Woodard tells how Vermont formed apart from New York to escape the union, forming their own progressive state “governed by a liberal constitution that banned slavery and property requirements for voting.”[6] Vermont was a precursor of the later United States. Still, West-Indian immigrant from Nevis, Alexander Hamilton appealed to the wealthy and pressured Vermont’s most elite land barons to give up this democratic effort. Moreover, Appalachian Borderlanders in Pennsylvania stormed out of the state’s assembly when they learned that a constitutional vote was to be forced upon them. Woodard tells “These delegates were later dragged out of their beds by a posse of ‘volunteer gentlemen,’ taken to the assembly hall, and literally dumped into their seats to create the necessary quorum.”[7] He also asserts that “Borderlanders weren’t against taxation or creditworthy behavior [as the resulting federalist rhetoric accused them], but were resisting a scheme so corrupt, avaricious, and shameless it ranks with those of Wall Street in the first decade of the twenty-first century.”[8]

Certain Founding Fathers of corrupt intent are best known today by their lines not-quite-sincerely praising “democracy,” feared as “mob rule.” Golden Age pirates today, also, are best known by terms that the independent Borderlanders may have used to describe these particular Founding Fathers – terms like “villain,” “bloodthirsty,” “rogue,” even “demons from hell.” Indeed, some early Founding Fathers were outsiders - immigrants themselves and often had no prior familiarity with the North American mainland. As Woodard says, “English-born [Robert] Morris and West Indies-born [Alexander] Hamilton both saw North America as the British had: as a cow to be milked for all it was worth.”[9]

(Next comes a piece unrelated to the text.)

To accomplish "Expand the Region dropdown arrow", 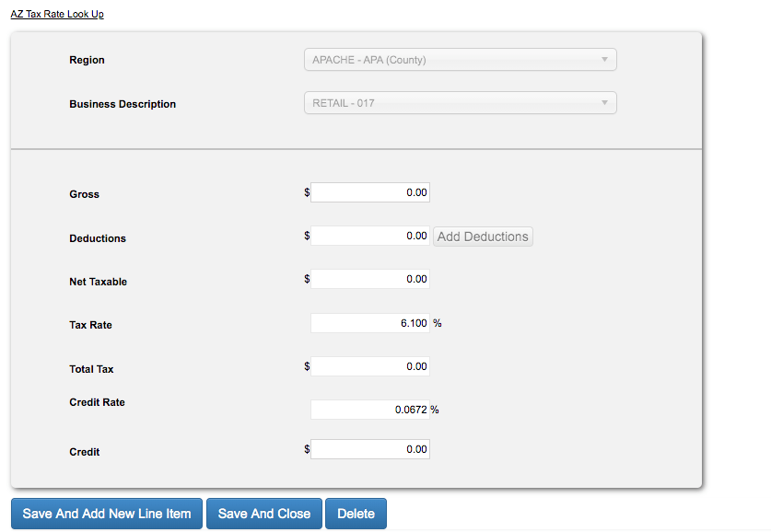I will (604, 60).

One must understand that ideology did not stop at the water’s edge. A latecomer to sovereign nations, America is an orphaned child of eighteenth-century Britain, sharing its history, a semblance of social structure, and a large portion of its older Stuart ideology. Grown frighteningly powerful and imperialistic, its independent political structure and that of its mother ironically remain almost identical – differing only slightly in name and procedure. The two political systems still largely mirror one another. Structurally-speaking, England’s executive is a prime minister; America’s, a president. England’s bicameral legislature consists of a House of Lords and a House of Commons called “Parliament;” America’s is a similar body called “Congress.” We use the same language and the cultural family resemblance is uncanny – if more harsh than it’s liberalizing mother. Particularly in post-Revolution southern America, a new “England" had been restored on the Stuart model – a “piratish” model more in tune with the unique American brand of “freedom.” In this conservative atmosphere, it was almost as if America had forgotten the old British “Poor Laws” of the seventeeth century which had recognized that government had a responsibity to care for the poor and disabled. It was as if American thinkers had to re-invent social justice all over again. Today’s Social Security Administration’s website elucidates this history in the passage “Old Age in Colonial America,” although the time period actually centered upon the first few decades of the United States:

 

One of the first [American] people to propose a scheme for retirement security that is recognizable as a forerunner of modern social insurance was Revolutionary War figure Thomas Paine. His last great pamphlet, published in the winter of 1795, was a controversial [but, why controversial in light of England’s Poor Laws of almost two centuries earlier?] call for the establishment of a public system of economic security for the new nation. Entitled, Agrarian Justice, it called for the creation of a system whereby those inheriting property would pay a 10% inheritance tax to create a special fund out of which a one-time stipend of 15 pounds sterling would be paid to each citizen upon attaining age 21, to give them a start in life, and annual benefits of 10 pounds sterling to be paid to every person age 50 and older, to guard against poverty in old-age.[10]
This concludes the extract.